On January first, I want everyone to start keeping a field
notebook of the birds they see. Why? Because paying attention to birds
contributes to our feelings of well-being. When we become mindful of the birds
around us, we take more pleasure in even our most mundane everyday experiences,
and when we write down what we see, we can easily recapture those joyful
experiences and plan new experiences. As I see it, keeping a notebook of our
bird sightings gives us pleasure in the past, present, and future all at once.
════════════════════
**WRITTEN INSTRUCTION 1**
Reproduce the records verbatim, from the line containing "What do you see at coordinates (916, 127)" down to the line containing "(786, 284).", including both of those lines.
The records that follow bear no relation to the passage on keeping a notebook of bird sightings.

**STORED ROWS**
════════════════════
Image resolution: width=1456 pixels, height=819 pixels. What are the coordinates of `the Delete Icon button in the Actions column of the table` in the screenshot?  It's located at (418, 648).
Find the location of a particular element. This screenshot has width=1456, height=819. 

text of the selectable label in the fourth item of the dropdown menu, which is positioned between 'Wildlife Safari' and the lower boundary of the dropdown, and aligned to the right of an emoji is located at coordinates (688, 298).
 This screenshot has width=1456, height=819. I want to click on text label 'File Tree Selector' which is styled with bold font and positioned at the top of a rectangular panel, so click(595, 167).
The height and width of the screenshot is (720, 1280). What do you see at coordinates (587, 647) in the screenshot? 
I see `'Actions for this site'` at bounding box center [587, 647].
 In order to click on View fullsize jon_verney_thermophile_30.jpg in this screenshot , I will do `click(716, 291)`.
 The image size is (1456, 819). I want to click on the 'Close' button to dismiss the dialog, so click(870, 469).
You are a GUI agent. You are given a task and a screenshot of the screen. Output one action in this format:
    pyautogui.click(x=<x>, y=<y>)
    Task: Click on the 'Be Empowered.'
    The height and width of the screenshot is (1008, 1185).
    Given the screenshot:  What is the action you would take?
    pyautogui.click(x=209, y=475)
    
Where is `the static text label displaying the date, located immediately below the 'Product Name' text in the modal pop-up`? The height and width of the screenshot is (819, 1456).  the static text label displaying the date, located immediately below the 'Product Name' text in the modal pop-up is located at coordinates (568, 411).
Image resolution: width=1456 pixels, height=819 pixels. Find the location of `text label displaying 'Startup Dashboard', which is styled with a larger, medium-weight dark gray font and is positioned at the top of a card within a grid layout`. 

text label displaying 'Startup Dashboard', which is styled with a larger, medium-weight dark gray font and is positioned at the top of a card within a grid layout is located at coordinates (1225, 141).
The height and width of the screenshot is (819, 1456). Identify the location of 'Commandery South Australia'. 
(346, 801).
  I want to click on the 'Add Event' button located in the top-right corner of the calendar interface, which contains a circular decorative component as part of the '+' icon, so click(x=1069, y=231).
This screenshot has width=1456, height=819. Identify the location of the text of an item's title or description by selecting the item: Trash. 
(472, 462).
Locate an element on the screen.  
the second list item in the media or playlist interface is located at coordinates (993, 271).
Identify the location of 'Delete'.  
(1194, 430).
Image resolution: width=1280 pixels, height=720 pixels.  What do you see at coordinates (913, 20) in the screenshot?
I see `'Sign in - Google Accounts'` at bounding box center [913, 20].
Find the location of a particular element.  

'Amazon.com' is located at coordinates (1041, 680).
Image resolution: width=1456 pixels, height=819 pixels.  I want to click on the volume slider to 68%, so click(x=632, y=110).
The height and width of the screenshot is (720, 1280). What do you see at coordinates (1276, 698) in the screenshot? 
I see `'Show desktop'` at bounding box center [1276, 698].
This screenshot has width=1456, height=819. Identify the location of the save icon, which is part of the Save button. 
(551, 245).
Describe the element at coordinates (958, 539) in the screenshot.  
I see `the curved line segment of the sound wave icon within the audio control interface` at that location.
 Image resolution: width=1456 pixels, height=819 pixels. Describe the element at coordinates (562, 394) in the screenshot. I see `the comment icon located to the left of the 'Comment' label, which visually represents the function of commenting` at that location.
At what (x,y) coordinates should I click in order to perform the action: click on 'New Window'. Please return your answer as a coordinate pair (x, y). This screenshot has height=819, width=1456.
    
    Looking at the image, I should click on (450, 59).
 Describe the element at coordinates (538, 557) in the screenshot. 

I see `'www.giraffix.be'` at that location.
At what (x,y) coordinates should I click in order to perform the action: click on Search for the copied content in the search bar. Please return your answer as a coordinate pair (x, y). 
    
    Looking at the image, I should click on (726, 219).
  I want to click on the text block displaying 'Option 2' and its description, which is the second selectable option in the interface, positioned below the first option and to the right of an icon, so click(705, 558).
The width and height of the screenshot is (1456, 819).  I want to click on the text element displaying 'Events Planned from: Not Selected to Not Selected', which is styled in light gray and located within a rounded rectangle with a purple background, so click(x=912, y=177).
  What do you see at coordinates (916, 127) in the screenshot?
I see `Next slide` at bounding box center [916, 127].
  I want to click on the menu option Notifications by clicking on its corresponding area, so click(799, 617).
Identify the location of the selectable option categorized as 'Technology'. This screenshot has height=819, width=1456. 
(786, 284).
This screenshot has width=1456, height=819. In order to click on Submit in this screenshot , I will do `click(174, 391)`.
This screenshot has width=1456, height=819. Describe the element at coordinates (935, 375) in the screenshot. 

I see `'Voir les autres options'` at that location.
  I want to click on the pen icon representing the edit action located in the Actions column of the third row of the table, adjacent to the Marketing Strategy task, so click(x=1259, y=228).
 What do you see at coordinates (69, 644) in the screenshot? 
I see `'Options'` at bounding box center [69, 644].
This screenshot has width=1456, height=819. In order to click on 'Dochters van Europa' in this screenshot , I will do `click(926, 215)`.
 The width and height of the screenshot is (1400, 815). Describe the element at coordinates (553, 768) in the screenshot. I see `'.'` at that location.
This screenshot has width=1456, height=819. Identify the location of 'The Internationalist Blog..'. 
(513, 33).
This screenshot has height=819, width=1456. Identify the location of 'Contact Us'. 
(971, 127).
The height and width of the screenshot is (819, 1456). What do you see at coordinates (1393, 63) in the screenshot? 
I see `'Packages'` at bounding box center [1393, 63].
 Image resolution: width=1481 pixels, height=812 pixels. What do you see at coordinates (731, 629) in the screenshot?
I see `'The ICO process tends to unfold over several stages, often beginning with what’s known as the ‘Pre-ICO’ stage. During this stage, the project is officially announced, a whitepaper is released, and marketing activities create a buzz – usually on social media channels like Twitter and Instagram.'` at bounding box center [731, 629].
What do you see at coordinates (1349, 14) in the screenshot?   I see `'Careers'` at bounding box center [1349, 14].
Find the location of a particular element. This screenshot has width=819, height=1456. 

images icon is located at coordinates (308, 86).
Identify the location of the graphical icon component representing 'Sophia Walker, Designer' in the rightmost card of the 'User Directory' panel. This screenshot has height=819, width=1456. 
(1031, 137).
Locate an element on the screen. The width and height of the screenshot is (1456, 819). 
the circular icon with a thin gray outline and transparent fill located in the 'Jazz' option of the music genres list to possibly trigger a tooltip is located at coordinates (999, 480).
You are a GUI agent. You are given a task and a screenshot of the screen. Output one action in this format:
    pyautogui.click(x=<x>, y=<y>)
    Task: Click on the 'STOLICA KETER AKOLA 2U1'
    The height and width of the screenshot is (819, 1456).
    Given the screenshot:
════════════════════
**WRITTEN INSTRUCTION 2**
In the passage on keeping a notebook of bird sightings, on what date is everyone asked to begin keeping a field notebook?

**WRITTEN ANSWER 1**
  What do you see at coordinates (916, 127) in the screenshot?
I see `Next slide` at bounding box center [916, 127].
  I want to click on the menu option Notifications by clicking on its corresponding area, so click(799, 617).
Identify the location of the selectable option categorized as 'Technology'. This screenshot has height=819, width=1456. 
(786, 284).

**WRITTEN ANSWER 2**
January first.